1

Good day. I could really use your help on this one. I have a stats text file in the following format.

ID=1000000 
Name=Name1
Field1=Value1 
...(Fields 2 to 25)
Field26=Value26 

ID=1000001
Name=Name2
Field1=Value1 
...(Fields 2 to 25) 
Field26=Value26

ID=1000002
Name=Name2
Field1=Value1 
...(Fields 2 to 25) 
Field26=Value26 

...goes up to 15000

I have an active people text file separated by line breaks.

Name2
Name5
Name11
Name12 
...goes up to 1400 Random Names

I need to be able to delete records from the stats text file (ID, Name, Fields1 to 26) if the name is not found in the active people text file. In the example above, the associated record for Name1(ID, Name, Fields1 to 26) should be deleted since it's not in the active people text file.

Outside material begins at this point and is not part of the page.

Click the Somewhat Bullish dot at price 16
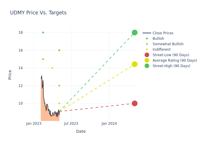202x144 pixels. point(59,50)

I've tried reformatting the stats file through notepad++ using TextFX->Quick->Find/Replace to convert it to a comma separated file with each record separated by a line break. I had it rearranged to

ID       Name    Field1  ...Fields2 to Fields 25... Field26
1000000  Name1   Value1  ...Value2 to Value 25...   Value26
1000001  Name2   Value1  ...Value2 to Value 25...   Value26
1000002  Name2   Value1  ...Value2 to Value 25...   Value26

I've opened it with excel and I've created two tables (stats table and a active names table) in mysql using the csv file file. I'm not sure how to process this in an automatic function. Besides removing inactive records, the other problem I have is rewriting it back to its old format.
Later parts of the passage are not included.